# Is this possible?



## yukiyouko (Oct 10, 2012)

I want to inquire about something, but I don't want to name names, to avoid starting a flame war. 

I received messages from someone directing me to there adoptables, and the page had one piece of art, said adoptables. Supposed to be out of the philippines, some kind of official organization. 

Google says they exist, so I thought I'd buy one, until I noticed the paypal email is not professional, and also, out of the US, some people have expressed the possibility that the art is also stolen.

I'm just curious if there is a way to check into the legitimacy of this account, and also, to know if the art is indeed stolen or not? 

._. if it's totes legit and not stolen, I'd like to help..and would be more than happy to unblock said user, but I just don't want an incident where I buy one, find out it's stolen, and end up on Artist's Beware or somethin'...

if this isn't possible, then I will gladly have this thread closed, and be on my way.

Also, if this is in the wrong forum, I apologize...


----------



## Taralack (Oct 10, 2012)

My recommendation would be to report this account to an admin, if you don't want to name names.


----------



## Ansitru (Oct 10, 2012)

If this is the account I think it is then *do not buy from them.*
They are already on Artists_Beware under two names for having scammed people out of $600+.


----------



## Taralack (Oct 10, 2012)

Ansitru said:


> If this is the account I think it is then *do not buy from them.*
> They are already on Artists_Beware under two names for having scammed people out of $600+.



So... adoptables huh. :V


----------



## Zenia (Oct 10, 2012)

There is a user (Shizuworks) who has recently posted a journal listing at least three FA accounts that are selling stolen adoptables. If the account that messaged you indeed has nothing other than a couple of adoptable submissions... then do not buy from them.


----------



## Ansitru (Oct 10, 2012)

Toraneko said:


> So... adoptables huh. :V



I have no clue what you're trying to say. 
/slowpoke 

I would name names if only to confirm my suspicions, but since OP hasn't given a name, I don't think it is my place to do so. However, a Filipino account selling adoptables: that sounds a lot like who I think it is. 

They sent out notes about commissions, plushies an everything else to lure in people. Then, after having gotten well over $600, they wiped their account clean, disappeared and the shitstorm on A_B began. When they thought that the scammed had forgotten them, they made a new account and did the exact same thing. Could be they're back on a new account, since they don't seem to even remotely feel remorseful over scamming that many people. 

And so: buyer beware if it is who I think it is.


----------



## Aldino (Oct 10, 2012)

And this is why I take a week or longer to get to know my artist before any kind of transaction is involved. Internet is very unforgiving.


----------



## HipsterCoyote (Oct 10, 2012)

Can you get to know me :C


----------



## yukiyouko (Oct 10, 2012)

._. not even sure if I can name names, I got in trouble for that once...

I could note the account name, if you're curious... 

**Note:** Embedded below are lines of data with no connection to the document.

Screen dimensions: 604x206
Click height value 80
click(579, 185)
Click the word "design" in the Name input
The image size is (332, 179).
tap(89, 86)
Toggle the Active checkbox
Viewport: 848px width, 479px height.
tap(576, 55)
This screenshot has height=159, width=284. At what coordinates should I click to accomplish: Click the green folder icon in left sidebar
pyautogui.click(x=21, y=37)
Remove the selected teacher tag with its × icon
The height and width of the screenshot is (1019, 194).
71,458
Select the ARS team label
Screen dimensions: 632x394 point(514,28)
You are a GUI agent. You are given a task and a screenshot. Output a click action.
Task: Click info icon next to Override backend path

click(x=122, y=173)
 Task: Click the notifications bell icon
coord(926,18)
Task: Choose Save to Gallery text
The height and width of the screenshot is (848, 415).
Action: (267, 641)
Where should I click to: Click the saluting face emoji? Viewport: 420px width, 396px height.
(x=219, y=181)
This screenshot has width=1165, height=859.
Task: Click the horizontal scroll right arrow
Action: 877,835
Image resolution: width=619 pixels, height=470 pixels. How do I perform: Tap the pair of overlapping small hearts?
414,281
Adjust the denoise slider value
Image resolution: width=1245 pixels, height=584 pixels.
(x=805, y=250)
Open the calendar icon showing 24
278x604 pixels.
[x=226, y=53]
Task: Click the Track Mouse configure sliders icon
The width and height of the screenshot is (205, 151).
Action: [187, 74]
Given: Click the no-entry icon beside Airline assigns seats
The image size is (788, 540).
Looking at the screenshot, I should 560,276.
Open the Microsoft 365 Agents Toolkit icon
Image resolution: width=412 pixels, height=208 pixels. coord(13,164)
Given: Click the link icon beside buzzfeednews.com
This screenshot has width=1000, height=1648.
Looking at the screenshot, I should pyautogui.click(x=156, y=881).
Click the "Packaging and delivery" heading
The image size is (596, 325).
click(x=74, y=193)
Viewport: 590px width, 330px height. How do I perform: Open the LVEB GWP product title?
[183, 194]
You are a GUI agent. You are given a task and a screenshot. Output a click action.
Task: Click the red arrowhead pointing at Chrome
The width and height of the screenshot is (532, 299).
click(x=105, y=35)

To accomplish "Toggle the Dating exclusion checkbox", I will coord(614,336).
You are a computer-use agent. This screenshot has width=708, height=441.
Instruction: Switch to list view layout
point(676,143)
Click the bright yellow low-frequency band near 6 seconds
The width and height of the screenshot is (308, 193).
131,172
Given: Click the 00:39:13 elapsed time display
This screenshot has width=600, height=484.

but that user you mentioned? do they show what adoptables have been discovered as stolen?

EDIT: I looked at that user's journal, and came across one whose name matched the email address I received when I inquired..

I'm not pointing fingers, because I can't confirm 100%, but when I was curious, and asked for the person's paypal addy, the email came back as newbieadopts@yahoo.com

I didn't buy from them, because it raised red flags for me, but the email confirmed my suspicions that they were not who they said they were, given that the email addy isn't even out of the Phils, and yes, I know some Filipinos, and their English was never as good as this persons... 

._. For the record, I think the reason the new account is selling these adoptables is just cruel. Faking needing money to help underpriveleged and starving children isn't cool..


----------



## Teal (Oct 10, 2012)

Note me the name please.



Aldino said:


> And this is why I take a week or longer to get to know my artist before any kind of transaction is involved. Internet is very unforgiving.


 Always check shouts and other comments. A bunch of hidden ones are a red flag.


----------



## yukiyouko (Oct 10, 2012)

Noted~!


----------



## Taralack (Oct 10, 2012)

Aldino said:


> And this is why I take a week or longer to get to know my artist before any kind of transaction is involved. Internet is very unforgiving.



It's very easy to fake being nice, especially on the Internet.

@yuki - could you note me the username too? I'm curious.


----------



## yukiyouko (Oct 11, 2012)

@Toraneko: Noted~


----------



## RTDragon (Oct 18, 2012)

I would also report said account ASAP also if it's proof of stolen adoptables.


----------